Monday, March 23, 2009

#4: Olive Kitteridge

I like the way Elizabeth Strout's prose locomotes. It doesn't race, like Victor Hugo's breathless 19th-century effusions. It doesn't strut, like David Foster Wallace's chest-thumping, maximalist outpourings. Nor is it hobbled by the crippling self-consciousness that seems to plague the recipients of the modern MFA, as if the degree were a bullet to the leg and everything the author did thereafter bore its gimpy stamp.

No, the writing in Olive Kitteridge, the third offering from former law student Elizabeth Strout and my fourth selection for my year of reading dangerously, is like a good walk. It's purposeful, natural, engaging, and functional; it gets you where you need to go.

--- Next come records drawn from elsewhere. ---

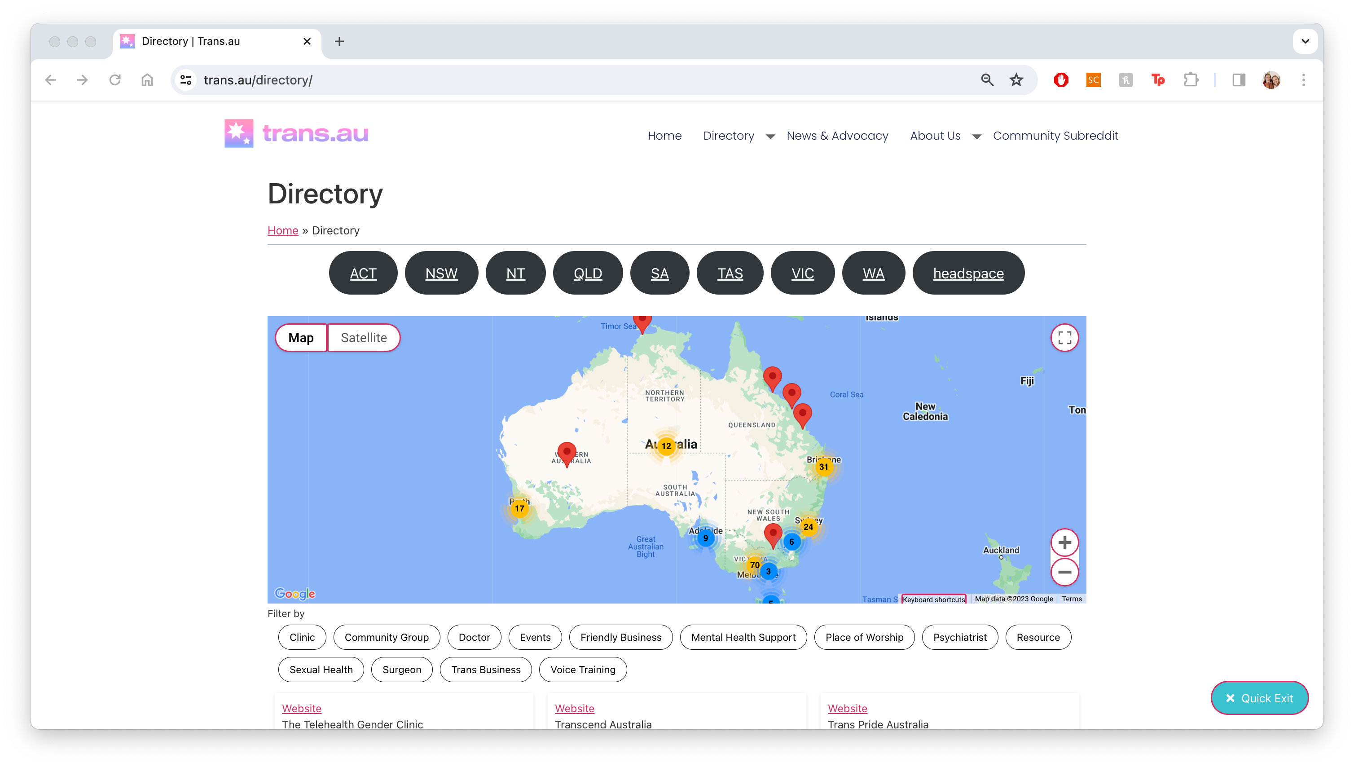This screenshot has height=767, width=1354.
Task: Click the trans.au site logo
Action: pyautogui.click(x=296, y=133)
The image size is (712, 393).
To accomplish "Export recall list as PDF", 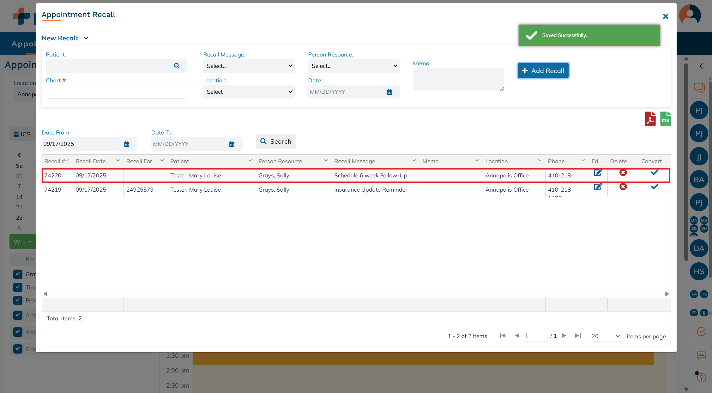I will point(650,119).
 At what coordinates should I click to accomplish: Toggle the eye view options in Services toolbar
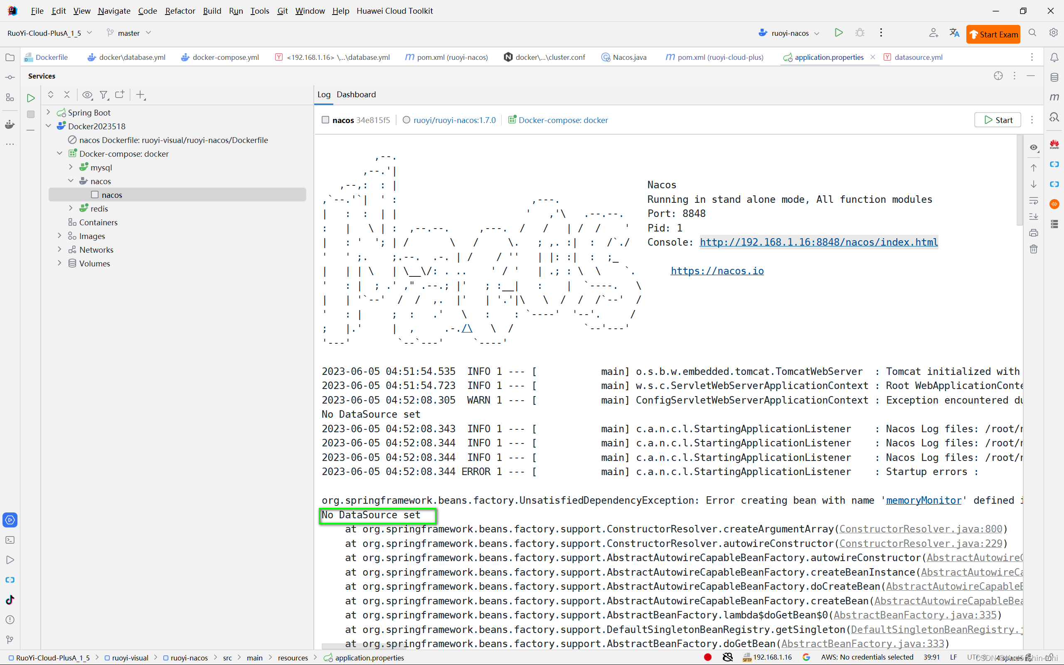87,95
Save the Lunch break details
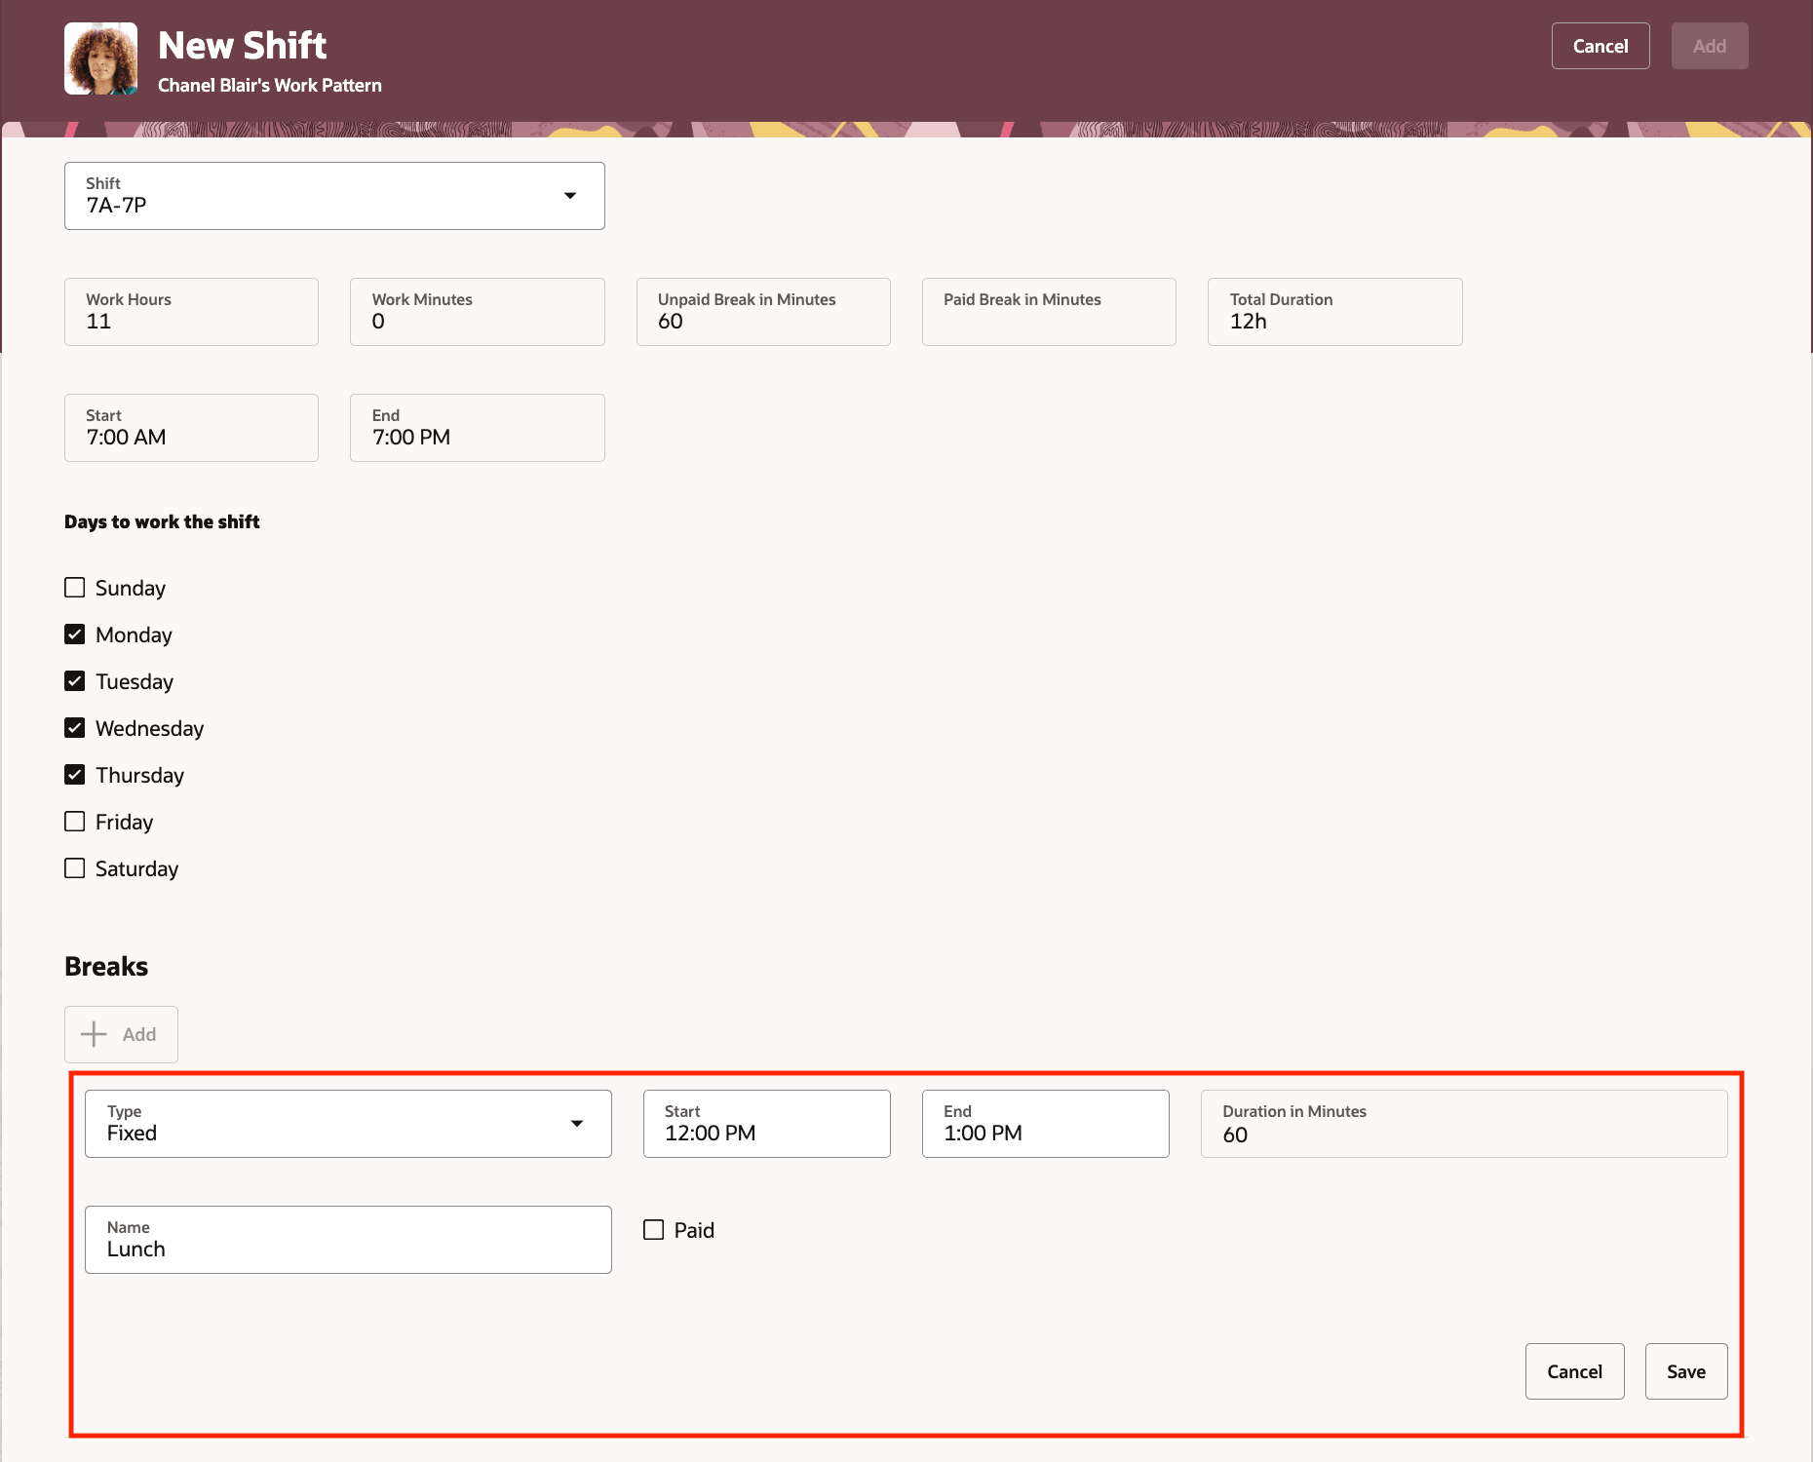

It is seldom showy but often lovely -and it's a loveliness that unfolds subtly, with the steady tempo of a stroll.

Here's the book's opening paragraph:

"For many years Henry Kitteridge was a pharmacist in the next town over, driving every morning on snowy roads, or rainy roads, or summertime roads, when the wild raspberries shot their new growth in brambles along the last section of town before he turned off to where the wider road led to the pharmacy. Retired now, he still wakes early and remembers how mornings used to be his favorite, as though the world were his secret, tires rumbling softly beneath him and the light emerging through the early fog, the brief sight of the bay off to his right, then the pines, tall and slender, and almost always he rode with the window partly open because he loved the smell of the pines and the heavy salt air, and in the winter he loved the smell of the cold."

By the end of this paragraph, I was hooked -but gently, so that it took me several more weeks and many more paragraphs to work out how the story was lodged, the ways in which it pierced me. Olive Kitteridge takes the form of a series of interlinked short stories, each viable on its own but echoing in the next, so that the various resonances and cross-currents build into something loud.

That something is Olive, a big, capable, angry woman living an ordinary life in coastal Maine. Olive is at the heart of some stories and at the margin of others; in a few, she barely registers. It's a fractal portrait, a juddering biography, and it is enormously compelling. I was afraid of this book because I'm not especially partial to short stories: I find them too self-conscious, too neat; they try too hard. In a good novel you can feel the characters stretch and breathe; in a good short story, the breath and the reach are almost without fail the author's.

Yet, somehow, Olive Kitteridge splutters to life. There are a few misteps, a few stories in which Ms. Strout's hand shoves you a degree too hard and you feel, for an instant, as if you might fall, but for the most part, you walk. A long way, and sometimes over rough ground, but you end up in the right place.

3 comments:

Samantha said...

Your poll needs an option for "none of the above".

cep said...

That's what I was going to say! I can't say I've never broken any of those...

Anne said...

Ahhh, you're right, ladies. Can't change it after voting, unfortunately, unless I scuttle previous votes. Hmmm.